**WHAT IS REQUIRED**
The lines from the top of the records below through the one containing "You are a computer-use agent. Screen" are to be transcribed exactly, and nothing else is to be added.

[Dataset entries]
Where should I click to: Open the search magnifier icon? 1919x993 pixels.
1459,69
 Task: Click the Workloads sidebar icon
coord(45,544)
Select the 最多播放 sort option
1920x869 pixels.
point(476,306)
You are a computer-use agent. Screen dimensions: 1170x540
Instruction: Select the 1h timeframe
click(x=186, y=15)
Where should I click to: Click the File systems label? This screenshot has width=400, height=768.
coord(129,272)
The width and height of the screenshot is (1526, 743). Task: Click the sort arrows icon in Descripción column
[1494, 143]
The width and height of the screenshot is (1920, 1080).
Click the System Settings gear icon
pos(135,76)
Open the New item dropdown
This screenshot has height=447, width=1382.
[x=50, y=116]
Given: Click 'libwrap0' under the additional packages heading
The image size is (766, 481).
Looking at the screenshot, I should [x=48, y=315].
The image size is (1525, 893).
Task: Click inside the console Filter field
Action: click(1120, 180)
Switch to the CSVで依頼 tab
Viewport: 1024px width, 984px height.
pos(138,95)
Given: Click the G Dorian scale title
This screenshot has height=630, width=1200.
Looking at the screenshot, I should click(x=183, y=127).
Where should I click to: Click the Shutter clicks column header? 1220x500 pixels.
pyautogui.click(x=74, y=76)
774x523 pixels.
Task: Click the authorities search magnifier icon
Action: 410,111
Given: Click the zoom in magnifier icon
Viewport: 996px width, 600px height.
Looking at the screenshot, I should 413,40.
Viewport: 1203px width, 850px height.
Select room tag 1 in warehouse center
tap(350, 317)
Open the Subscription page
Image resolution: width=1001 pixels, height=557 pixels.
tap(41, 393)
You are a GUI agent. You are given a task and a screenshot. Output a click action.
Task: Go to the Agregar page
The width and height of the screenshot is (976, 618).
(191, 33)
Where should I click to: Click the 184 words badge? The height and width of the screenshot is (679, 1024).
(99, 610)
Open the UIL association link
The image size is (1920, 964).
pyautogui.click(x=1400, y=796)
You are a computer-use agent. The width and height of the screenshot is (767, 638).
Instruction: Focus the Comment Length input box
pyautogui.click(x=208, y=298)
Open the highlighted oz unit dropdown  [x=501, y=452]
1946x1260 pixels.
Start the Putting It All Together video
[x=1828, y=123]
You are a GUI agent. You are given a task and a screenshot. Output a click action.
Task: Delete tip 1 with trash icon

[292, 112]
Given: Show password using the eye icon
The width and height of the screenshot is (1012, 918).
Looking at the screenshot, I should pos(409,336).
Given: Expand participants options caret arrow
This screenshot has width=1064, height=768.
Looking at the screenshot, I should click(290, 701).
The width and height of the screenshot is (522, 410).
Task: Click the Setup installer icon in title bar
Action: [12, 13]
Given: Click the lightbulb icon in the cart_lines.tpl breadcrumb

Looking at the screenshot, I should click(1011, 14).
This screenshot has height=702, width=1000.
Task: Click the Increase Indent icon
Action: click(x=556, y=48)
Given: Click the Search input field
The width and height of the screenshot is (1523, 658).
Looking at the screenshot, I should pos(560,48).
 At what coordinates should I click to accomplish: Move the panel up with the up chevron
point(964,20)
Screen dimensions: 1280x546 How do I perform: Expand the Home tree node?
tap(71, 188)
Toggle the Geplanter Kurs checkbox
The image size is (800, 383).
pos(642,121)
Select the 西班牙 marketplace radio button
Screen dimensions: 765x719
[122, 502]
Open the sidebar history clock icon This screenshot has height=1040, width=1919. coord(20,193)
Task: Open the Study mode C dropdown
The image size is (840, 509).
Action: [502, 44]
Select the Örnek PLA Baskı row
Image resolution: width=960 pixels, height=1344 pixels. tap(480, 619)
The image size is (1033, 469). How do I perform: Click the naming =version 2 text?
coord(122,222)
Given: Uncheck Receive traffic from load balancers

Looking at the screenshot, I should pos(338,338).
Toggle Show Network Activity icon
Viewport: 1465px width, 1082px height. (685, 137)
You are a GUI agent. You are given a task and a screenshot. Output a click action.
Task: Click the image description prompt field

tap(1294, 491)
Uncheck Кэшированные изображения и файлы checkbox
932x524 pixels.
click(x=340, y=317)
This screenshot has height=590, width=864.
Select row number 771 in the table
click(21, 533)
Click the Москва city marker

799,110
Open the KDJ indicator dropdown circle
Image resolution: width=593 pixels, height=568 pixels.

**ANSWER FOR THE TASK**
Where should I click to: Open the search magnifier icon? 1919x993 pixels.
1459,69
 Task: Click the Workloads sidebar icon
coord(45,544)
Select the 最多播放 sort option
1920x869 pixels.
point(476,306)
You are a computer-use agent. Screen dimensions: 1170x540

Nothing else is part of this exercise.